▶ PAGE EXCERPT:
++++
With $X \sim Unif(0,1)$ what is the limit of $\frac{n}{x_1^{-1} + \cdots + x_n^{-1}}$

Question

I am confused as to how I can tackle this question:

With $X \sim Unif(0,1)$ what is the limit of $\frac{n}{x_1^{-1} + \cdots + x_n^{-1}}$.

My assumption is that is $0$. but I would like to show that this limit almost surely converges to it. I started with characteristic functions: $$\mathbb{E}exp({it\frac{n}{x_1^{-1} + \cdots + x_n^{-1}}})$$ I however do not see how to expand this.

Then I thought, well... take $X = \{X(\omega_1), X(\omega_2) , \cdots\}$ and $N = \{\#\{X(\omega_i) < 1\} < \infty , \#\{X(\omega_i) = x\} = \infty , \forall i \in \mathbb{N}\}$. Where (I presume, but need to prove) that $\mathbb{P}(N) = 0$. So take any sequence in $N^c$ which has probability one of occuring, then I am not quite sure how to continue.

One main difficulty I find, is that $\mathbb{E}X_i^{-1} =\infty$ so I can't use the law of large numbers.

Thank you for the insight!

Answer 1

$\frac{n}{\frac{1}{X_1}+\ldots+\frac{1}{X_n}}$ is the harmonic mean of $X_1,\ldots,X_n$, hence by assuming that $X_k$ is uniformly distributed over $(0,1)$ and $X_1,\ldots,X_n$ are independent we have that the PDF of $\frac{n}{\frac{1}{X_1}+\ldots+\frac{1}{X_n}}$ is supported on $(0,1)$ as well.
++++
▶ ENTRIES PROVIDED:
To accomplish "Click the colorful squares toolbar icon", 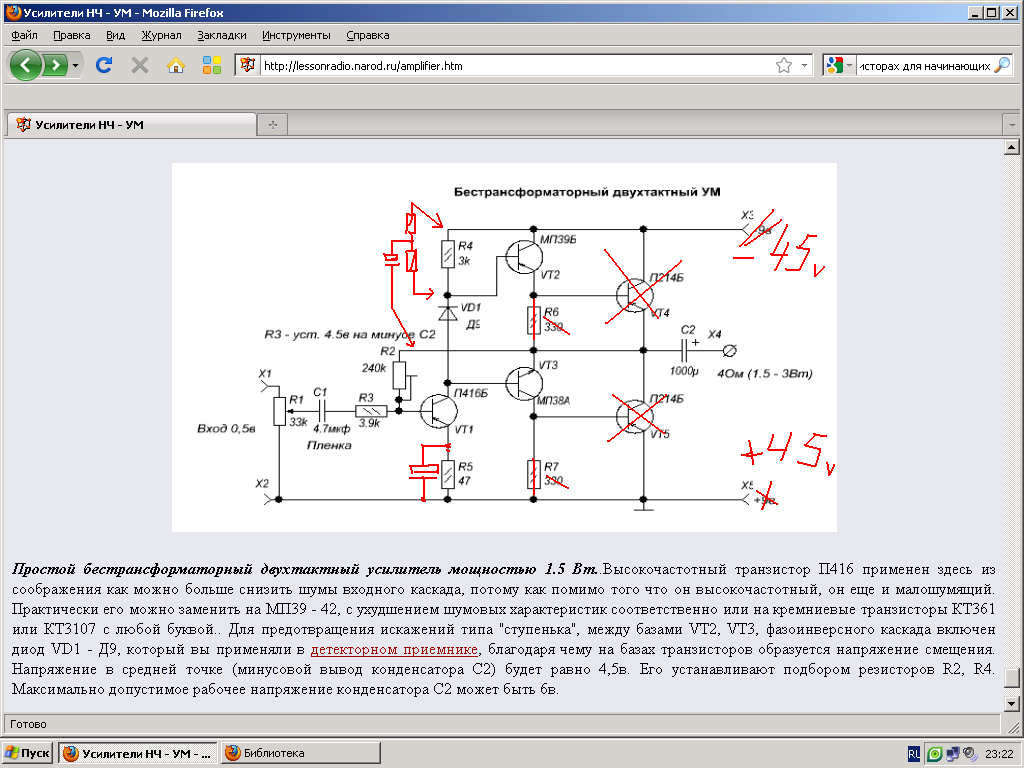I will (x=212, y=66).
++++
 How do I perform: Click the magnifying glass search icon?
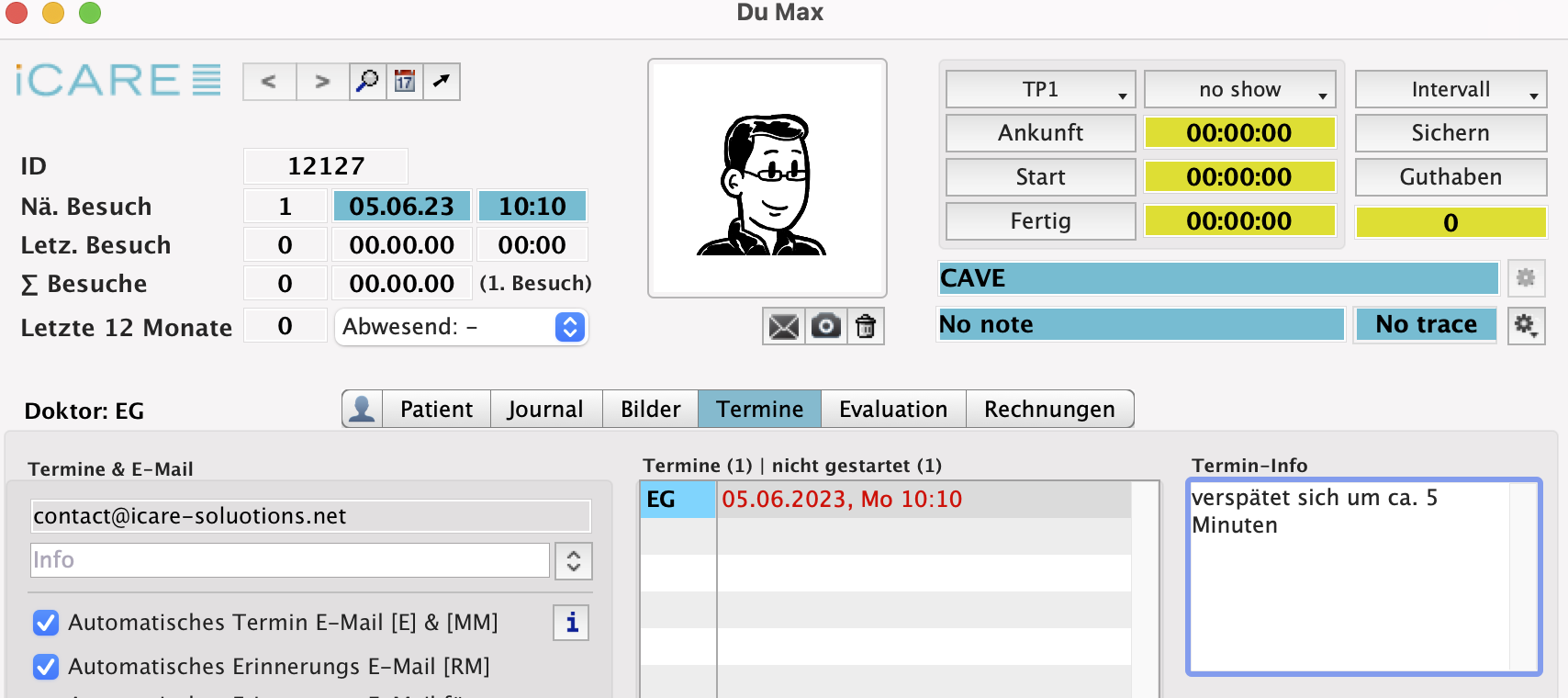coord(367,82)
++++
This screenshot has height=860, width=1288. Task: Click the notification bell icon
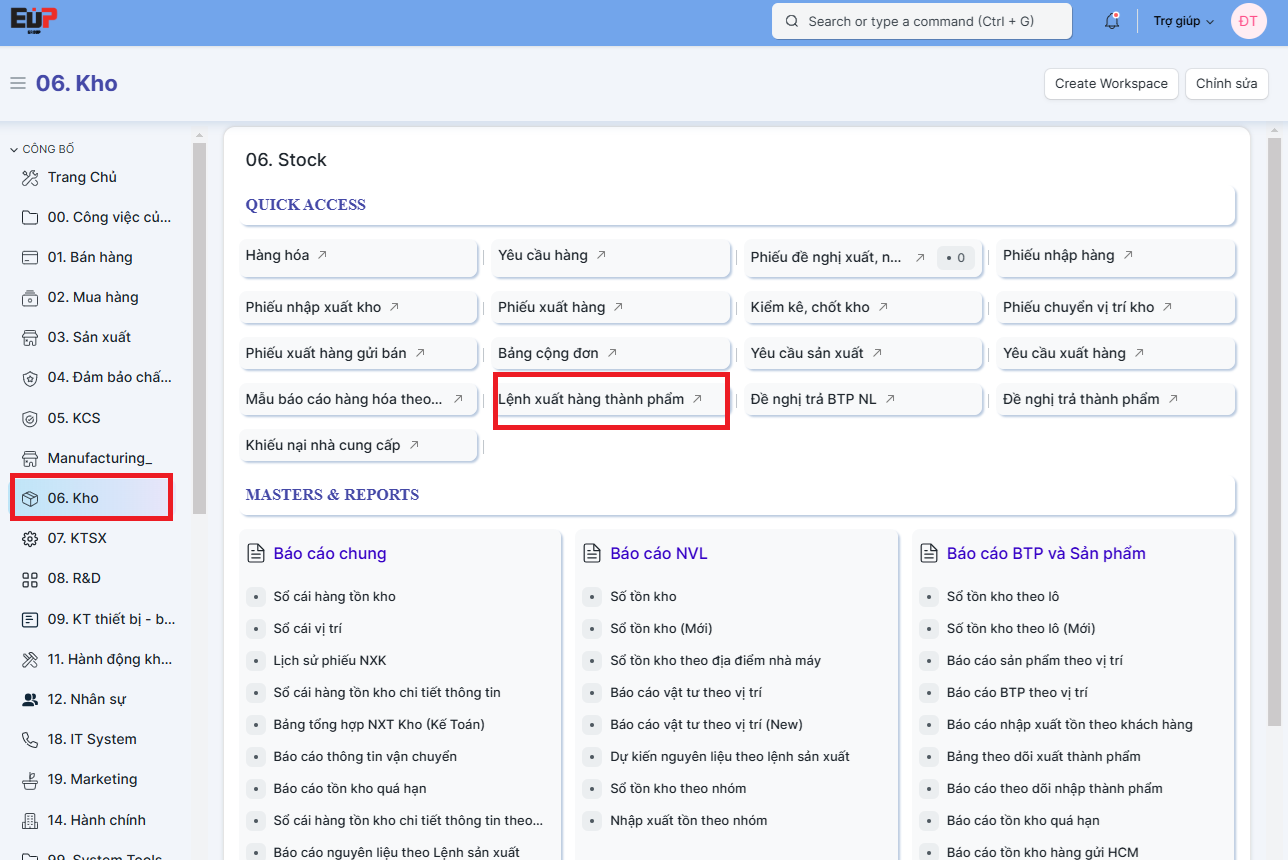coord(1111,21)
++++
▶ THE TASK: Check each statement against the thread on the limit of the harmonic mean of uniform variables, answering yes or no and quoting the words of the thread that decide it. (a) The asker cannot apply the law of large numbers because the expected reciprocal is infinite. (b) The asker has already proven that the probability of N is zero. (c) Answer 1 assumes that the variables are dependent.

▶ FINISHED ANSWER:
(a) Yes: "so I can't use the law of large numbers"
(b) No: "I presume, but need to prove"
(c) No: "$X_1,\ldots,X_n$ are independent"